▶ **Description of the task**
In your copy, include no images, and write out every entry below exactly as it stands.
Record extracts START
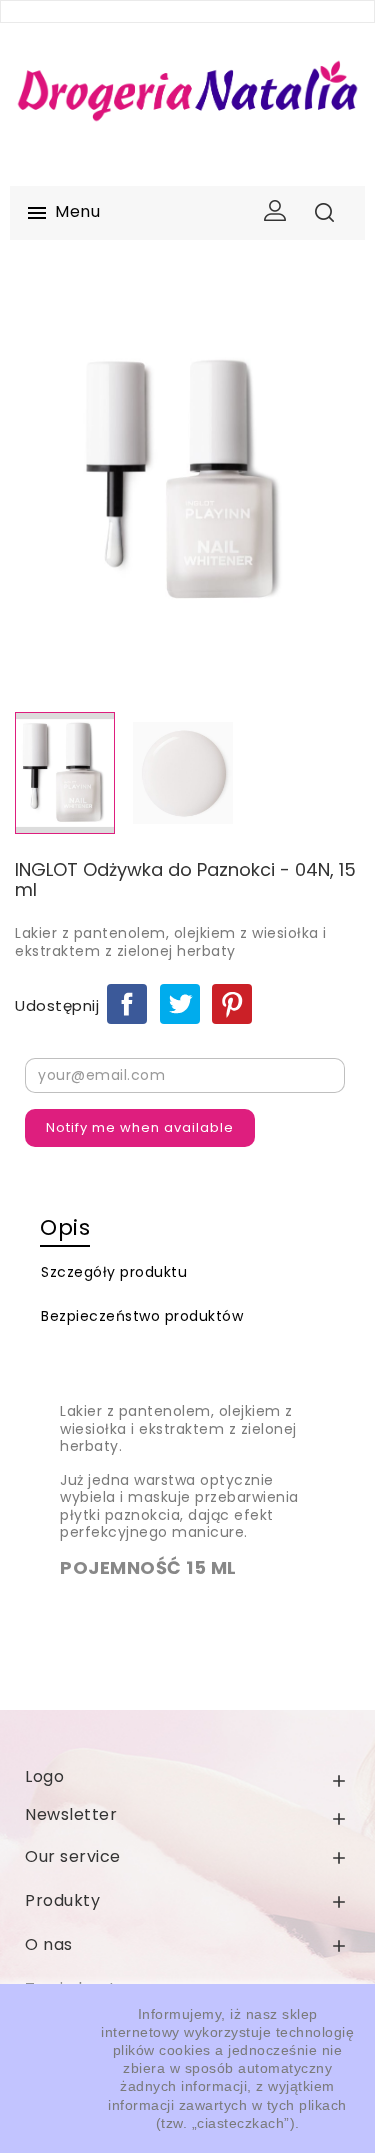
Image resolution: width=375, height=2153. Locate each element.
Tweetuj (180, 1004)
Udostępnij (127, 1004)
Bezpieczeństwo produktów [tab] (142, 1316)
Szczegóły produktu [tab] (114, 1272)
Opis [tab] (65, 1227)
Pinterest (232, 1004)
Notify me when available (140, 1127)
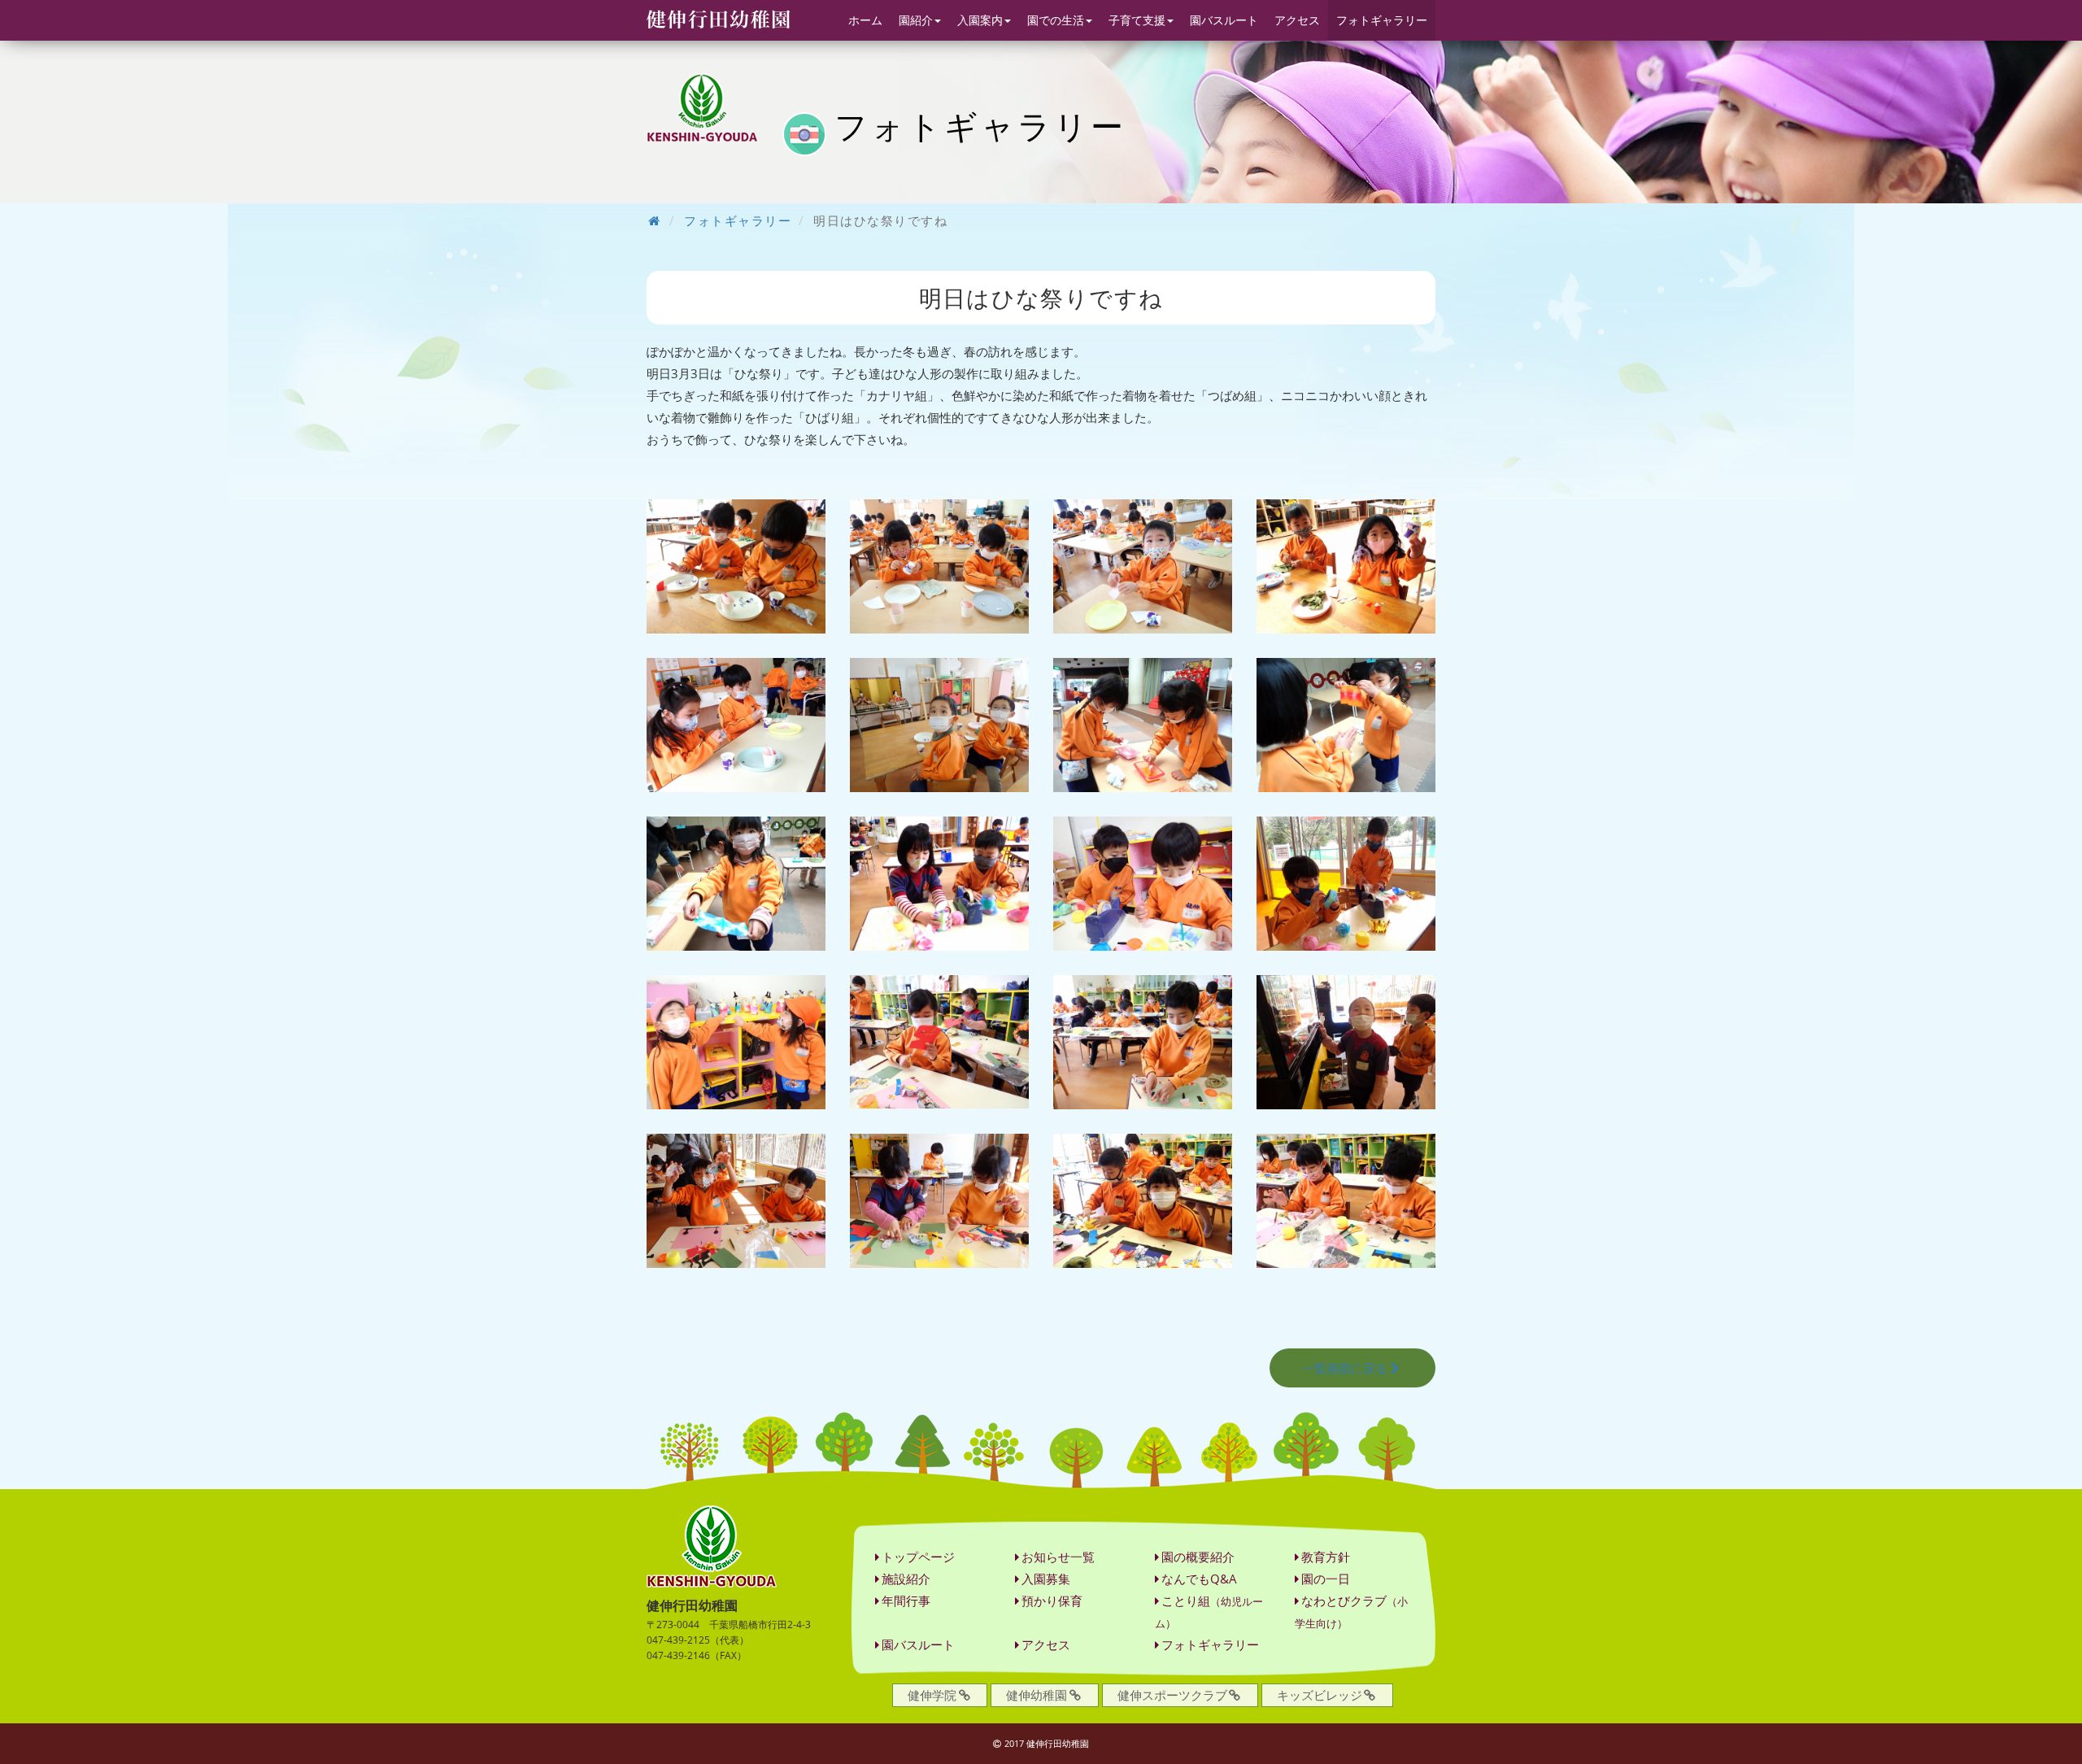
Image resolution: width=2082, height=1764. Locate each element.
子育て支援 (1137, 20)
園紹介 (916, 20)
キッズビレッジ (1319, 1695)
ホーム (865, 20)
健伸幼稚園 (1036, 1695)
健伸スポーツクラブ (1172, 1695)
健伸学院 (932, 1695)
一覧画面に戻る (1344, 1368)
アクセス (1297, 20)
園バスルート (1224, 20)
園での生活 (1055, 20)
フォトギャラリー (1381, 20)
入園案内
Record extracts END
▶ **Output of the exercise**
Image resolution: width=375, height=2153. Locate each element.
Tweetuj (180, 1004)
Udostępnij (127, 1004)
Bezpieczeństwo produktów [tab] (142, 1316)
Szczegóły produktu [tab] (114, 1272)
Opis [tab] (65, 1227)
Pinterest (232, 1004)
Notify me when available (140, 1127)
Image resolution: width=2082, height=1764. Locate each element.
子育て支援 (1137, 20)
園紹介 (916, 20)
キッズビレッジ (1319, 1695)
ホーム (865, 20)
健伸幼稚園 (1036, 1695)
健伸スポーツクラブ (1172, 1695)
健伸学院 (932, 1695)
一覧画面に戻る (1344, 1368)
アクセス (1297, 20)
園バスルート (1224, 20)
園での生活 (1055, 20)
フォトギャラリー (1381, 20)
入園案内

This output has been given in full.